De plus, M. Schnobb anticipe une perte de subvention équivalente à environ 60 000$ de la part du ministère des Transports du Québec, une baisse qui s’expliquerait par la diminution de 13% du nombre de kilomètres sur la voie réservée pour autobus.

Un montant remis en question
Suzanne Décarie, mairesse intérimaire de RDP-PAT, émet des doutes sur le montant réclamé par la STM, affirmant qu’il n’est basé que «sur des spéculations». Avant de payer, l’arrondissement voudra effectuer des vérifications approfondies sur cette question.

Elle dit y voir une manœuvre politique de la part de la Ville et n’hésite pas à parler d’un «coup de force du comité exécutif.»

Rappelons que la ville de Montréal avait demandé à la STM de produire une analyse supplémentaire des impacts qu’aurait une zone de relâchement, et ce, après que les élus locaux se soient déjà prononcés en faveur d’une telle mesure.

Giovanni Rapanà, le conseiller de ville indépendant qui est monté au créneau pour défendre le point de vue des résidents mécontents, qualifie «de non-fondée» la demande de dédommagement de la STM, croyant que «les citoyens n’ont pas été écoutés à l’origine sur ce dossier».

La ville de Montréal, par l’intermédiaire de son attachée de presse, Geneviève Jutras, a expliqué vouloir «s’asseoir avec l’arrondissement et la STM» pour discuter des derniers éléments.

La question de l’avenir de la voie réservée pour autobus du boulevard Maurice-Duplessis est devenue un enjeu politique dans l’arrondissement de RDP-PAT, où les électeurs se rendront bientôt aux urnes dans le cadre d’une élection partielle à la mairie.

Caroline Bourgeois, candidate de Projet Montréal, souligne «l’ouverture au dialogue» de la STM et s’engage, en cas de victoire, à «prendre contact avec la STM dès le lendemain pour tenir rapidement une rencontre».
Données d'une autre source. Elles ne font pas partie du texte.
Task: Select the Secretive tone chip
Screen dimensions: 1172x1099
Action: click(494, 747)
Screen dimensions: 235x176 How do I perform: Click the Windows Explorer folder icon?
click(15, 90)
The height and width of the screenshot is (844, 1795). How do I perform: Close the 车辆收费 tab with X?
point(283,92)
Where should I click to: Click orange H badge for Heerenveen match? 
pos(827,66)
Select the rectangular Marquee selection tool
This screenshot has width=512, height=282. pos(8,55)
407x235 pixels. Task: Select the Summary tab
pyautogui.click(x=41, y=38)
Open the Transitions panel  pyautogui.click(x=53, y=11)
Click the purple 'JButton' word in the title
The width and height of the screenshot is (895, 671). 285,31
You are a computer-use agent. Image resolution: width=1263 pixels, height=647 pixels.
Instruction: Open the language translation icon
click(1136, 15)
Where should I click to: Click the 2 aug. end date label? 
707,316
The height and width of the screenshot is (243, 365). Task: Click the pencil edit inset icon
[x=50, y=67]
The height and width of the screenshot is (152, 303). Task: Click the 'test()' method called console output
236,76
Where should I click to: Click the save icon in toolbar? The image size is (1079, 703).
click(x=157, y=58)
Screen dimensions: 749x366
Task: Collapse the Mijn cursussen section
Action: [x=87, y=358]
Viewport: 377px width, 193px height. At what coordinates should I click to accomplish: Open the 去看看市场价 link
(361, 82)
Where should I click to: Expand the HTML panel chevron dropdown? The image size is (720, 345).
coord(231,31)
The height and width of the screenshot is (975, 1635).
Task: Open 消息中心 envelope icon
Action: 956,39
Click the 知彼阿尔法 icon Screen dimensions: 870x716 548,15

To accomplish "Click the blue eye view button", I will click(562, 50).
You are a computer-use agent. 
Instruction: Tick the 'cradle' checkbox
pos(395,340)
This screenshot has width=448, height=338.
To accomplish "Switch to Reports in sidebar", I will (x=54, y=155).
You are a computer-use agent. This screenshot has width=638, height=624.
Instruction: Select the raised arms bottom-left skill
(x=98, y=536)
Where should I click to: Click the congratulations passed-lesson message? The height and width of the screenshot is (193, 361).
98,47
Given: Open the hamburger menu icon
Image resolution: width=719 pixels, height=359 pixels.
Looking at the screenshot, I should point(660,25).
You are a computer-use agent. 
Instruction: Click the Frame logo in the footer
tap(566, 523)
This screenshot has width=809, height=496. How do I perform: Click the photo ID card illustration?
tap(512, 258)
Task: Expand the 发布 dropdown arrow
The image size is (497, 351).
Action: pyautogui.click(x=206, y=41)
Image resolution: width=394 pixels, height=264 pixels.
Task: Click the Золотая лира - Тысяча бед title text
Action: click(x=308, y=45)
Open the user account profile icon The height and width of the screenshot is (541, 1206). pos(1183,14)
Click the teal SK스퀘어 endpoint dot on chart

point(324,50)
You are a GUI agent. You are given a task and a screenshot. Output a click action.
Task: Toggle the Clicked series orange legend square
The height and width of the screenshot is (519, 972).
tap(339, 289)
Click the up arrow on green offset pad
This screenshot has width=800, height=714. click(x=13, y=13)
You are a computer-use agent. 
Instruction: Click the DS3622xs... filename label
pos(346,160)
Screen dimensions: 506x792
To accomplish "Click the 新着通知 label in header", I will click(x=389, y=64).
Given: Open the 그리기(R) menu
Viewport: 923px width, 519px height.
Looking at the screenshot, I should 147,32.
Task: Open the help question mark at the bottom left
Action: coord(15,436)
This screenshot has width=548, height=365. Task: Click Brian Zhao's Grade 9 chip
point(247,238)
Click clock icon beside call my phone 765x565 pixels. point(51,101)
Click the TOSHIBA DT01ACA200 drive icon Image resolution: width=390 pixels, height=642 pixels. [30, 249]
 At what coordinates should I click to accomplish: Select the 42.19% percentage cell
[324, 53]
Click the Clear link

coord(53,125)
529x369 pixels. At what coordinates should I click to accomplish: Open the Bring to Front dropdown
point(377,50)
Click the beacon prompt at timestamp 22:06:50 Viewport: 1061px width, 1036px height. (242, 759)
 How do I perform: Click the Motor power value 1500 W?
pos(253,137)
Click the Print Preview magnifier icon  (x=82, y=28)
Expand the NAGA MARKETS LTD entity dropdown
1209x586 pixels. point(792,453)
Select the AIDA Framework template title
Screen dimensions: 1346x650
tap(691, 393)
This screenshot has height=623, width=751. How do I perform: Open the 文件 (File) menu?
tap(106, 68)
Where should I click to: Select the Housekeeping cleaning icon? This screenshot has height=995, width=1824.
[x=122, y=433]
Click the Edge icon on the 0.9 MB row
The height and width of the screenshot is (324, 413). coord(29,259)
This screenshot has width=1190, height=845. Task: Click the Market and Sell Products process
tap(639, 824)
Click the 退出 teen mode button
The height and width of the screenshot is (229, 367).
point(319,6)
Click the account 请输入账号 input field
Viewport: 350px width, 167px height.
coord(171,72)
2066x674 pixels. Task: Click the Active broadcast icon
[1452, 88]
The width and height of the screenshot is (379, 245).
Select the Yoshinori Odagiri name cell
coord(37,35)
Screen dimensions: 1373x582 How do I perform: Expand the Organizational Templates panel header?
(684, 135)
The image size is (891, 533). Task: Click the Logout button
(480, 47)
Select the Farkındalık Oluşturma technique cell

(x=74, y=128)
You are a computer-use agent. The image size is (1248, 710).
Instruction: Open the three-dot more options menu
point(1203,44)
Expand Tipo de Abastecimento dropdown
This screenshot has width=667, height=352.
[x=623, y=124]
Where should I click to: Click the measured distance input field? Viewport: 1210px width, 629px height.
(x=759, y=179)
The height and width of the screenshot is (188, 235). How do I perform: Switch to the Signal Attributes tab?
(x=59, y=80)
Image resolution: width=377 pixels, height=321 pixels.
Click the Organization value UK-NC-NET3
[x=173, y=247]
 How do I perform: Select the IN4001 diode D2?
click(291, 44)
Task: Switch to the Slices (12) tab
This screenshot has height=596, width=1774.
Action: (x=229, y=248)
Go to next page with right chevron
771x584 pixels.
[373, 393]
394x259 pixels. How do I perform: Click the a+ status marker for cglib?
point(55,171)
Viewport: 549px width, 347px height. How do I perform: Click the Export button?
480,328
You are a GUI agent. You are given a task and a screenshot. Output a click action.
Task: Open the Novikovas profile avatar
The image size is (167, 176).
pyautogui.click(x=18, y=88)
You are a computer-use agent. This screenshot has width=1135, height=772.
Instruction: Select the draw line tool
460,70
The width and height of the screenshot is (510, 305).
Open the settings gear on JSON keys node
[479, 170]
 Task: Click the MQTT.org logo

Elle estime par ailleurs qu’il est de la responsabilité des élus de « de consulter, et surtout en amont, celles et ceux qui sont directement touchés par ce genre de projet, afin d’éviter de se retrouver dans des situations comme celle que l’on connaît aujourd’hui, et qui est loin d’être idéale».

Manuel Guedes, candidat d’Ensemble Montréal, se dit lui aussi «favorable à trouver un terrain d’entente avec la STM et à ce que la voie de relâchement se fasse», puisque «tous les élus de l’arrondissement étaient en faveur de ce relâchement, y compris Lisa Christensen de Projet Montréal».

Dans sa lettre adressée à M. Caldwell, la STM défend l’utilité de la voie réservée du boulevard Maurice-Duplessis, desservie par trois lignes d’autobus.

Elle soutient que «le projet n’a pas d’impact significatif sur la disponibilité de stationnement sur rue dans les zones limitrophes et implique donc uniquement des changements dans les habitudes de stationnement comme c’est le cas dans tout projet de cette nature».

Un éventuel relâchement «entraînerait également une perte de continuité du service et obligerait les autobus à sortir et rentrer de la voie réservée», selon la STM, ce qui aurait pour effet réduire  le niveau de fiabilité et de ponctualité du service global.

La création de la voie réservée bus-taxi-vélo du boulevard Maurice-Duplessis, sans zone de relâchement, avait initialement été approuvée à l’unanimité par le conseil d’arrondissement de RDP-PAT, en juin dernier.